The U.S. tech firms innovate at scale, now legally. Yes, they have figured out how to do business with Huawei, the Chinese company which was largely banned by the U.S. government. Intel, Micron, and others are shipping to Huawei. The fact is this: some U.S. tech IPs are held in tax-havens outside U.S. They can call those entities non-U.S. entities and legally do business with Huawei. Yes, they have thrown the laws back to the U.S. government – and saying, if you think I am breaking the law, sue me, and I will explain while this Irish company that holds our IP should not comply with the U.S. ban.
U.S. tech firms, such as chipmakers Micron and Intel, have decided there are legal ways to continue supplying Huawei, to an extent, despite the American blacklisting of the Chinese telecoms giant. The loophole? The U.S.-headquartered companies are able to classify their technology as foreign, thanks to their overseas subsidiaries and operations (Fortune)

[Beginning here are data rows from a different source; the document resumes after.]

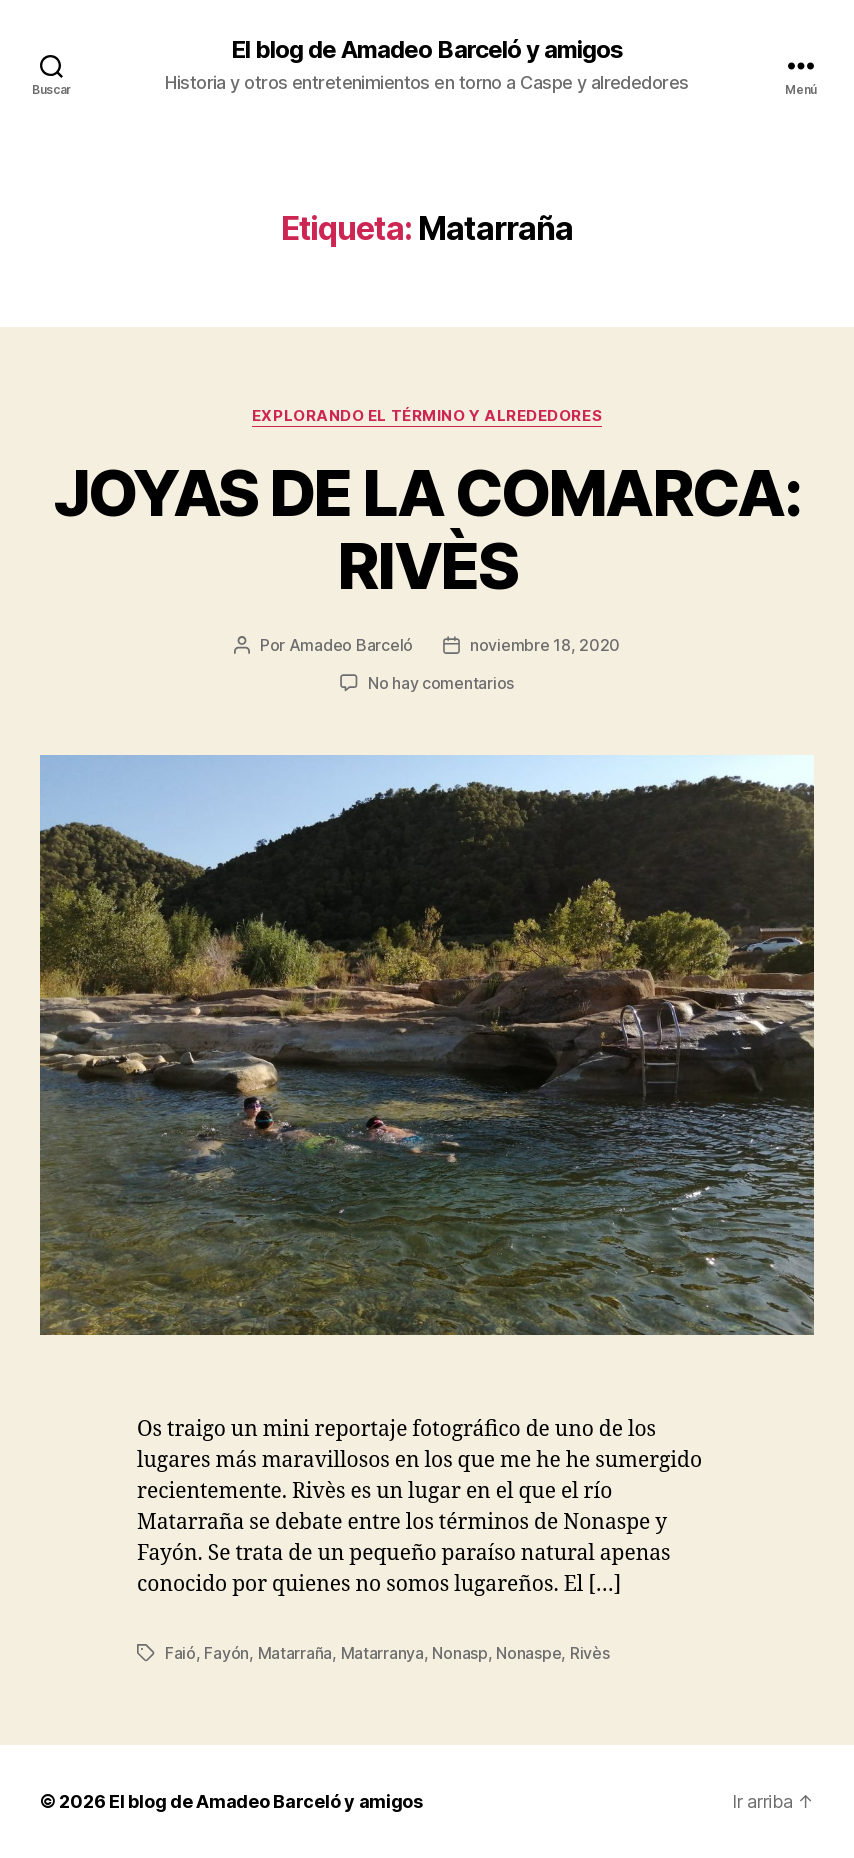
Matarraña (295, 1653)
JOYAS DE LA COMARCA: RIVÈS (427, 529)
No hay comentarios (441, 683)
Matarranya (382, 1653)
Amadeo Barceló (351, 645)
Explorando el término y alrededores (427, 416)
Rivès (590, 1653)
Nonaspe (528, 1653)
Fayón (226, 1653)
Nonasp (459, 1653)
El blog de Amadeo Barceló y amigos (426, 50)
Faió (180, 1653)
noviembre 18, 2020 (545, 645)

Now, the U.S. government will have to sue Intel Ireland, not Intel Corp. since some of these subsidiaries are structured in ways that give them “loose” legal separations even though financially they are entwined. Provided Intel Ireland is complying with Irish laws, they have openings to work with Huawei while complying with the general U.S. Export Control rules. These companies are very confident as some have even started shipping to Huawei without clearance from U.S. firm.
American technology companies have resumed selling certain products to Huawei Technologies Co. after concluding there are legal ways to work with the Chinese telecom giant in spite of its inclusion on a Trump Administration blacklist.
Micron Technology Inc., the largest U.S. maker of computer memory chips, said on Tuesday that it had started shipping some components to Huawei after its lawyers studied export restrictions. Intel Corp., the largest microprocessor maker, has also begun selling to Huawei again, according to a person familiar with the matter. It’s not clear how many other suppliers have reached the same conclusion.
The lesson is this: when you make rules, typically by say 10-15 people, expect a factor of 10 lawyers figuring out how to get around the rules. It seems the brilliant American lawyers have figured out Trump Administration ban on some Chinese companies. You cannot stand between American companies and more U.S. dollars.